InfoPlatter: November 2013

Thursday, 7 November 2013

Python Modules: Expand your reach in Bioinformatics! (Part#2: Hybrid Programming)

A very classic question in bioinformatics is, which programming language is the best for a bioinformatician? Discussions like this never end with a conclusive answer. Interestingly, people find this question as a piece of cake and jump at it with whatever they have in their hands! The result is, you get a nice rainbow of choices, right from "C" to "PHP"!

Each programming language has its own perks and disadvantages. For example, "C" has an incredible speed in execution but it is equally code-intensive in writing even a simple program. Python and Perl on other hand make the same program code-lite but with a mediocre speed of execution. Apart from these performance issues, every language is blessed with a varying degree of third party modules/libraries.

Python has provided interfaces to many system calls and libraries, giving direct access to the shell of an operating system (modules like os, subprocess let you call unix commands directly from the python terminal). Python is also usable as an extension language for applications written in other languages that need easy-to-use scripting or automation interfaces. More than 15 coding projects have started to establish a platform where python can be integrated with other programming languages like C, Java, Perl, PHP, R, Fortran etc.

These hybrid platforms are either available as python modules which can easily be imported, like we do for general (numpy, maths, random etc) modules or accessible from a parent language (i.e. Jython, python implemented in Java)

A detailed list of these hybrid platforms are accessible from here.

Some fascinating platforms I couldn't resist to mention here are:

elmer: Elmer allows developers to write code in Python and execute it in C or Tcl.
JPype: JPype allows python programs to fully access java class libraries.
PyPerlish: Allows the usage of perl idioms in python.
RPy: Simple and efficient access to R from python.

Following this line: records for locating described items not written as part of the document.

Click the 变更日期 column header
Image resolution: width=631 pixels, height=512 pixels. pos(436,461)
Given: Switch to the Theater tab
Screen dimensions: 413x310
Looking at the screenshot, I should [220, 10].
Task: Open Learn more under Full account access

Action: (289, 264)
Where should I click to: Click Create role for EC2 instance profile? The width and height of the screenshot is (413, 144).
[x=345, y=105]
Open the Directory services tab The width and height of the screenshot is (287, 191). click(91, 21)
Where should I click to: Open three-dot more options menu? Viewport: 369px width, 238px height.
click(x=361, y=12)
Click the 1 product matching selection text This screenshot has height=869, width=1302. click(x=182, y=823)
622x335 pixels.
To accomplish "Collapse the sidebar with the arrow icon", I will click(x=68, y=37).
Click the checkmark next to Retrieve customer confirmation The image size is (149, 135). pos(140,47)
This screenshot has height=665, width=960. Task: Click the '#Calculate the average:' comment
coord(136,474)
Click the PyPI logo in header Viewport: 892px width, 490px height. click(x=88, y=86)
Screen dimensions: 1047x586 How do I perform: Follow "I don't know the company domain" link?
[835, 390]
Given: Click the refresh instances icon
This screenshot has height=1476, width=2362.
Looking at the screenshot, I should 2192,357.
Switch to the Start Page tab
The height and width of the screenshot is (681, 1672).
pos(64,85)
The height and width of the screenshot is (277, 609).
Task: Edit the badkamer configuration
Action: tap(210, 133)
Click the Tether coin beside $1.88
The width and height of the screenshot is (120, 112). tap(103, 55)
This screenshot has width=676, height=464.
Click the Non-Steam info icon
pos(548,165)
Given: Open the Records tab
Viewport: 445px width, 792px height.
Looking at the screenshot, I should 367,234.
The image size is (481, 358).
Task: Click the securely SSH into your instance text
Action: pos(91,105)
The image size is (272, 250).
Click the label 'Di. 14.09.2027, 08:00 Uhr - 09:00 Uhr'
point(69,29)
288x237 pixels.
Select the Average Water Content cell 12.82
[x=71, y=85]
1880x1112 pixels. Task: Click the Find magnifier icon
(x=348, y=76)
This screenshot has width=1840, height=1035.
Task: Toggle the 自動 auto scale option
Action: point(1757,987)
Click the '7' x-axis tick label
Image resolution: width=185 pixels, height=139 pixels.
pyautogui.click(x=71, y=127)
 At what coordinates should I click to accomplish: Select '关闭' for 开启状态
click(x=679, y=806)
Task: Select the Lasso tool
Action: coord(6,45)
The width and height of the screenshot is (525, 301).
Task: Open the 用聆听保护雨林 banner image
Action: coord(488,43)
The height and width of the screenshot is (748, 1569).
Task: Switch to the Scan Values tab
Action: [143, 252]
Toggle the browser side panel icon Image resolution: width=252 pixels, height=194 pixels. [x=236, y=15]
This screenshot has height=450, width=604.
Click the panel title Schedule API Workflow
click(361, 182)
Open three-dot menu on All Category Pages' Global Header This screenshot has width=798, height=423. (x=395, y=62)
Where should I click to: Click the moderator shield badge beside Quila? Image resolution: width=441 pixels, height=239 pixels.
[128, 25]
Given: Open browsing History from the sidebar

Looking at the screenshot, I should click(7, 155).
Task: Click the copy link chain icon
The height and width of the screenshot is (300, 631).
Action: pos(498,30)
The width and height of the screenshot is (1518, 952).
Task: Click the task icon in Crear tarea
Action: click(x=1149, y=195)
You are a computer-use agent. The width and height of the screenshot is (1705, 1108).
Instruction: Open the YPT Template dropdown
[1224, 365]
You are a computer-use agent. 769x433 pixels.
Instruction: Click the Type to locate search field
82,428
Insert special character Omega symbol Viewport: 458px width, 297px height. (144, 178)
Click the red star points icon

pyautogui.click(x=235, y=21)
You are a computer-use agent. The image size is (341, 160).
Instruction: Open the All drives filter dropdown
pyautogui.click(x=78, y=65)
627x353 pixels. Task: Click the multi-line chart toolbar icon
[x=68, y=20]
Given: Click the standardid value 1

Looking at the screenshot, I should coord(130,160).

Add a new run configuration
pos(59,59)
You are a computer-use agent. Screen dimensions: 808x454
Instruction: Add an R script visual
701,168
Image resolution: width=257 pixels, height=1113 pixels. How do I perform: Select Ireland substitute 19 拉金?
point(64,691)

It is interesting to note that every platform mentioned here was somebody's dream. Since shifting to a new language might deliver new exciting features but at the same time it takes away what you loved the most about the previous one. Following are the words from the creator of PyPerlish,

"I've used perl for several years, and been very impressed with its ease of use. When you need to do something new, chances are there is an idiom which lets you do it in a few keystrokes. I didn't want to lose that in moving to python. Somehow I wanted to get the benefits of perl's idioms with the robust scalability and maintainability of python. So the idea is to emulate perl idioms, no matter how we implement the python code under the covers." -- Harry George

Sunday, 3 November 2013

Python Modules: Expand your reach in Bioinformatics! (Part#1: Phyloinformatics)

Python is getting increasingly popular among bioinformaticians, not just due to its simplistic yet powerful structure but also due to the third party modules which are imparting domain specific added advantages. This series is dedicated towards compilation of such modules, specific to each domain.

In this section, the most popular python modules in phyloinformatics are introduced.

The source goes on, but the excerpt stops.